Ministro diz que governo não cogita compensar empresas pelo fim da escala 6×1
O ministro do Trabalho e Emprego, Luiz Marinho, afirmou nesta terça-feira (3) que o governo federal não estuda compensar empresas pela eventual redução da jornada semanal.

A declaração ocorre em meio ao debate sobre a redução da carga horária de 44 para 40 horas semanais, medida que pode impactar o modelo conhecido como escala 6×1.
Sem incentivo fiscal
Marinho declarou que não vê sentido em discutir incentivos fiscais para viabilizar a redução.
“Eu acho que não tem ninguém no governo pensando nisso (compensar empresas).

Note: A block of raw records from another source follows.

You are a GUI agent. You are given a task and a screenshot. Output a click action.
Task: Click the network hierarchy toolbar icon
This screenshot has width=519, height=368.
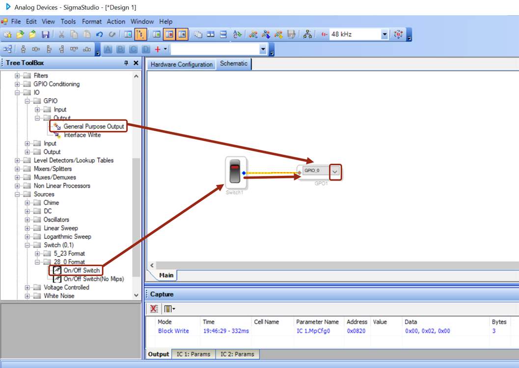[307, 35]
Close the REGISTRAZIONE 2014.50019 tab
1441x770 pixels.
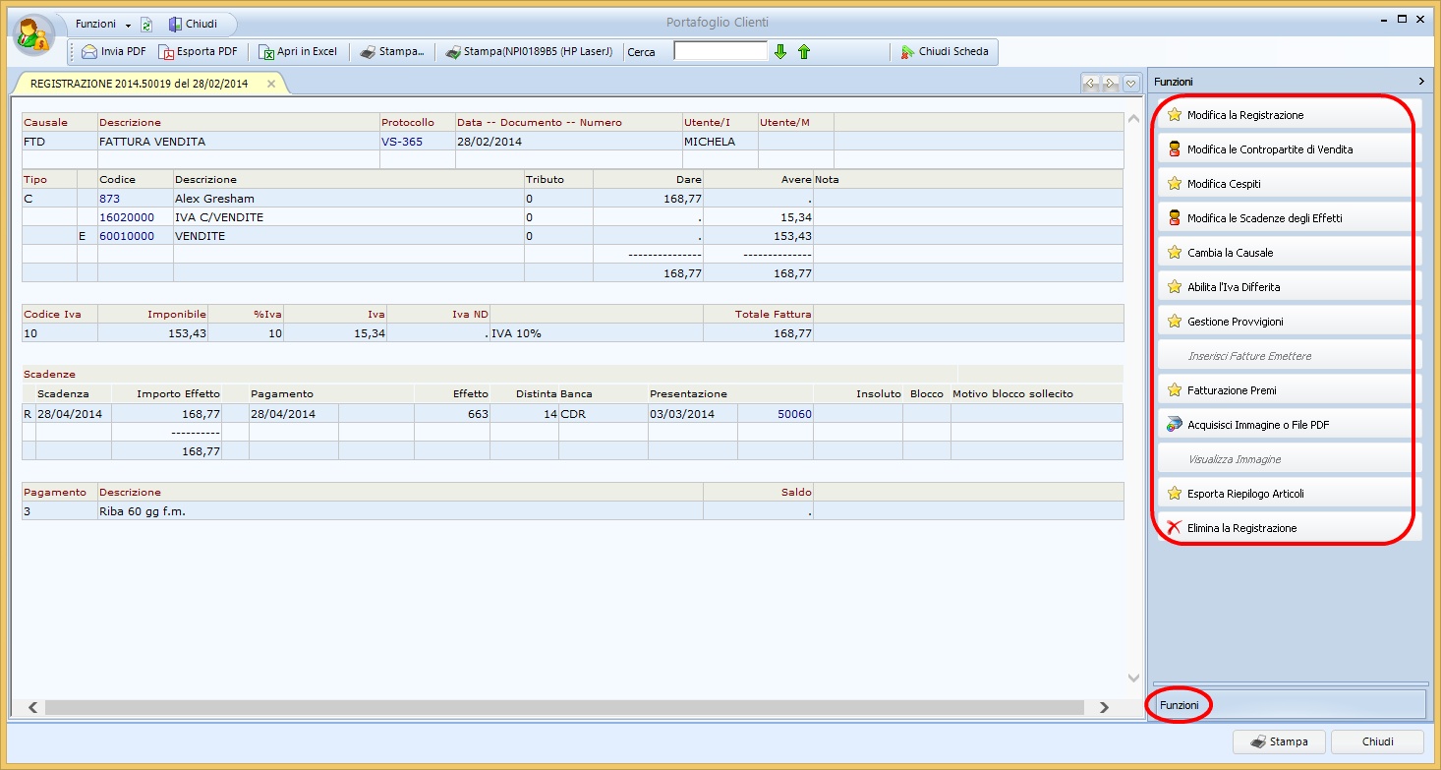(271, 85)
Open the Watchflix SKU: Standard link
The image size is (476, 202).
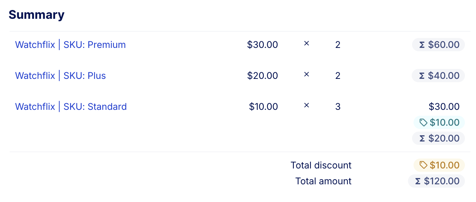click(x=71, y=107)
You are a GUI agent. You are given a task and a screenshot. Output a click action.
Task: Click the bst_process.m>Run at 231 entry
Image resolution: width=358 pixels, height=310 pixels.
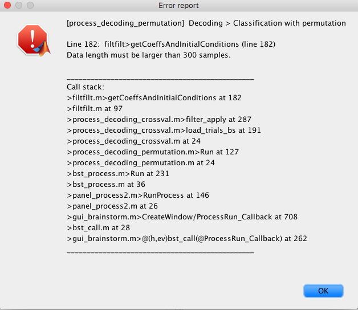point(118,173)
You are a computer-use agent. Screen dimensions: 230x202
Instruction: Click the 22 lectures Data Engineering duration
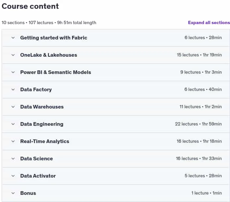pyautogui.click(x=198, y=124)
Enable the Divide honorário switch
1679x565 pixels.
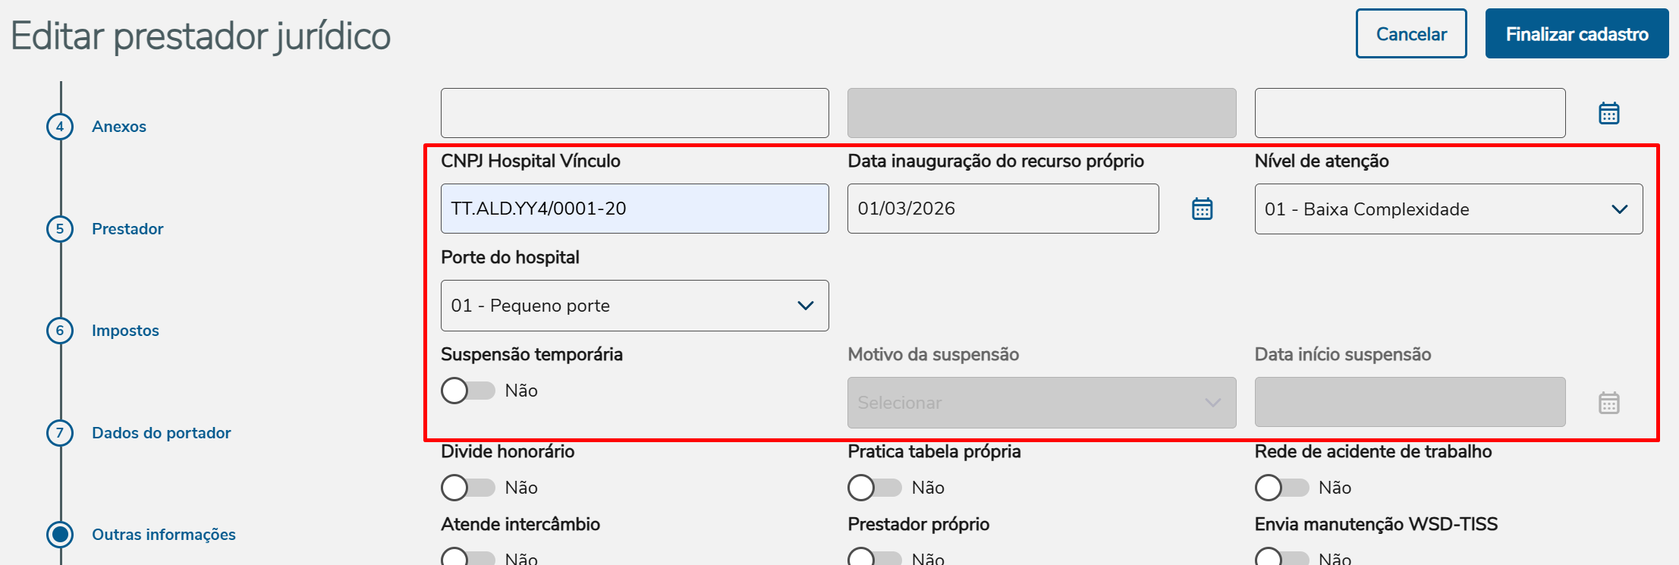point(468,488)
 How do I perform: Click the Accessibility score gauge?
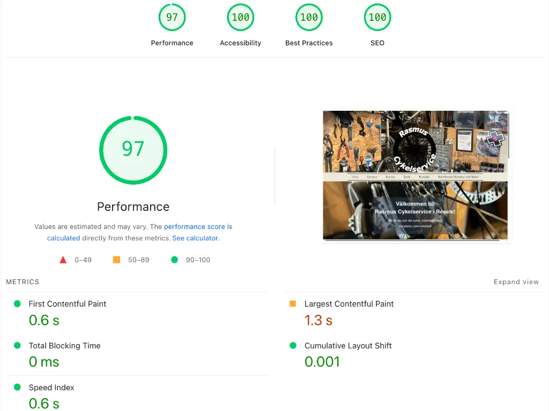coord(240,18)
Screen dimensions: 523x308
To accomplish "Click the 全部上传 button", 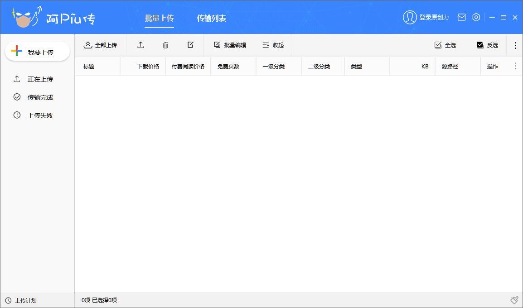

O pressuposto da compensação é ganho de produtividade.”
De acordo com o ministro, a diminuição da jornada deve ocorrer com base na reorganização do ambiente de trabalho e no aumento da eficiência.
Projeto pode ter urgência
O ministro afirmou que o governo não descarta encaminhar um projeto de lei ao Congresso Nacional com pedido de urgência constitucional.
Segundo ele, o tema já estaria “relativamente precificado” na economia, embora existam diferenças entre setores.
Possibilidade de 40 horas semanais
Marinho disse considerar possível a redução da jornada máxima para 40 horas semanais.
“Nesta fase, eu acredito, sinceramente, que é plenamente possível reduzir a jornada máxima de 44 a 40 horas semanais.”
Ele também afirmou que empresas interessadas em antecipar a mudança podem negociar diretamente com sindicatos.